The last thing we need to do is include our filtered index definition in our ad hoc query to ensure that the filtered index is used. It also doesn’t hurt to explicitly tell SQL Server to use the filtered index if you’re absolutely sure it’s the best index for the job.
Select Count(Distinct sod.SalesOrderID) As 'distinctCount' From AdventureWorks2008R2.Sales.SalesOrderDetail As sod With (Index(IX_SalesOrderDetail_filtered)) Join AdventureWorks2008R2.Production.Product As p On sod.ProductID = p.ProductID Where sod.ModifiedDate Between '2008-01-01' And '2008-07-31' And p.MakeFlag = 0 And sod.SalesOrderDetailID >= 75000 And sod.SalesOrderDetailID < 121317; |
That’s all there is to it. Using this method, I was able to complete my ad hoc request in 40 seconds: 10 seconds to create the filtered index and 30 seconds to actually execute the ad hoc. Of course, it also took a couple of minutes to write the query, look at existing indexes, and search for the correct identity values. All in all, from the time I received the request to the time I send the e-mail was about 5 minutes. All because of disposable filtered indexes. How’s that for some SQL #awesomesauce? 🙂
Hey Michelle,
I also encountered a similar problem, and here is my take at it:
http://sqlblog.com/blogs/alexander_kuznetsov/archive/2009/07/13/optimizing-yet-another-query-that-involves-highly-correlated-columns.aspx
What do you think?
Seems like a really neat solution when you have a guarantee that column values outside the identity range chosen are guaranteed to not have values you are restricting against. Need to add this to my bag of tricks…
Nice!
Will really come in useful.
Thanks
I’m just impressed. I think I have to upgrade my SQL2k to 2k8+… (hehe)
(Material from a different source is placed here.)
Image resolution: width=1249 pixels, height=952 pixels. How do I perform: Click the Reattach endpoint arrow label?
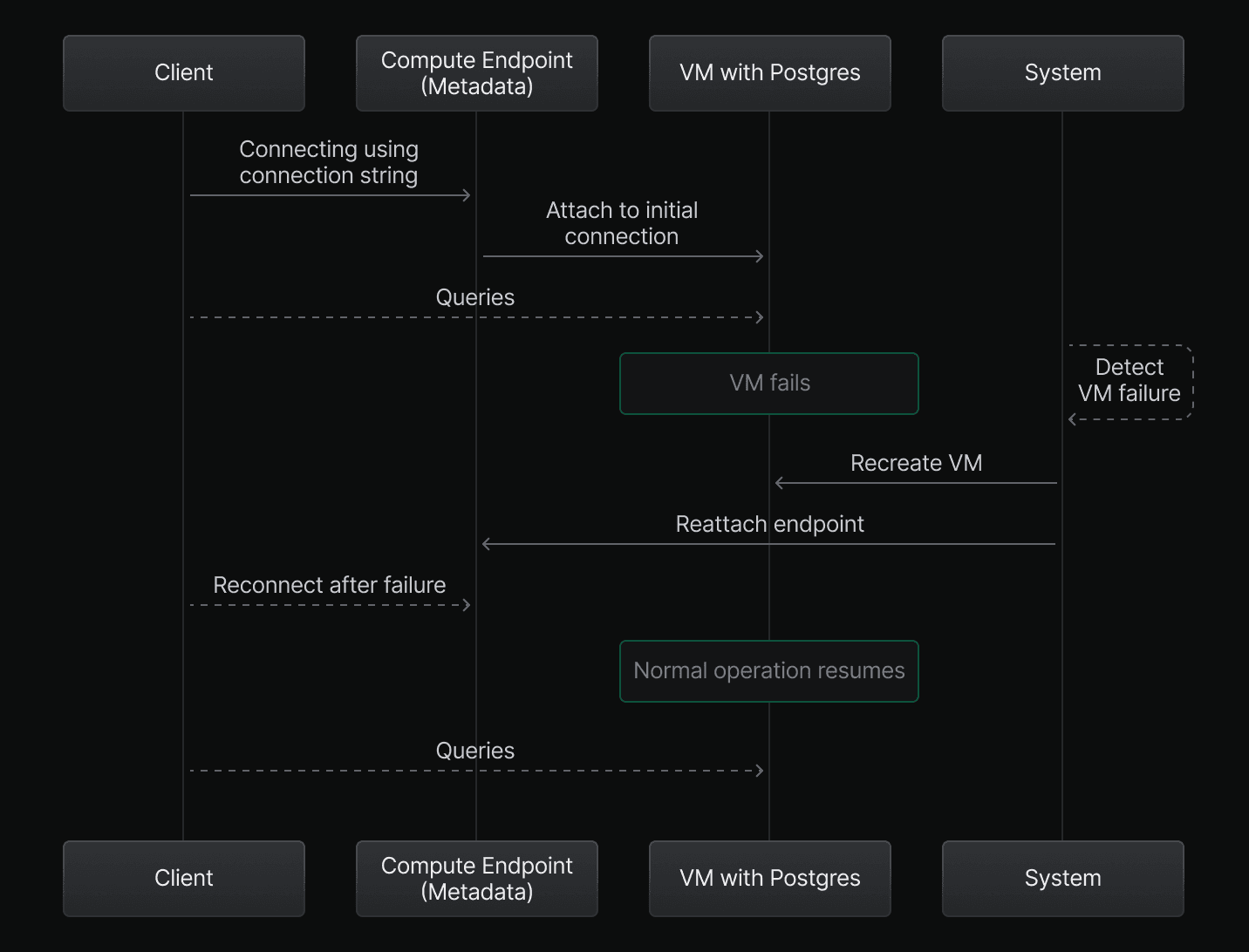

I also have a similar problem, but the index creation fails…
Let’s see this in work after I’ve upgraded…
Thanks.
Awesome! If you don’t mind me asking, how many drives support this db with 8.5 billion rows and how many partitions does it have?
The data sits on a SAN. I’m not sure how the SAN is architected. We do have a weekly partitioning scheme with an annual filegroup strategy. Hope that helps. 🙂
Thanks Michelle! You have a great blog with excellent info!
Great entry, thanks!
Michelle, great blog, but I have a question: Why not just add a term to the original query’s WHERE clause, such as: AND SalesOrderID > 75000 AND SalesOrderID < 121317 ?
It seems to me you can take advantage of your knowledge about the relationship between SalesOrderID and ModifiedDate directly in the original query, and skip the index altogether.
Am I missing something?
Hi Colin,
Good question! It really depends on the type of ad hocs, and whether or not you can hit the table just once (i.e. do you KNOW what you need, or are you doing more investigative work?). But yes, you’re exactly right… in some cases you can just skip the filtered index altogether.
Thanks for reading. 🙂
Michelle
I have been working with SQL Server since 2002 and have come across various professional bloggers dedicated to SQL server, this is on such blog which has very practical scenrios discussed and explained in detail, not many organisation ask questions such as Data Utilisation etc, which are quite critical now and this blog does it quite effortlessly. Kudos! and please add me to your fan base. Look forward to more such real world tips and tricks.